►

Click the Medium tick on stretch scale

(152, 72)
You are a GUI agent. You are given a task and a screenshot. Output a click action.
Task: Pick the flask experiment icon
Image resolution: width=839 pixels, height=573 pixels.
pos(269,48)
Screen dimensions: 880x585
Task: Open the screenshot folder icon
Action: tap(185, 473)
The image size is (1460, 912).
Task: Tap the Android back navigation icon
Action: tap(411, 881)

◄

GOAL OF THE EXERCISE
Having read the material, return all of it word for word.

ANSWER SPACE
Click the Medium tick on stretch scale

(152, 72)
You are a GUI agent. You are given a task and a screenshot. Output a click action.
Task: Pick the flask experiment icon
Image resolution: width=839 pixels, height=573 pixels.
pos(269,48)
Screen dimensions: 880x585
Task: Open the screenshot folder icon
Action: tap(185, 473)
The image size is (1460, 912).
Task: Tap the Android back navigation icon
Action: tap(411, 881)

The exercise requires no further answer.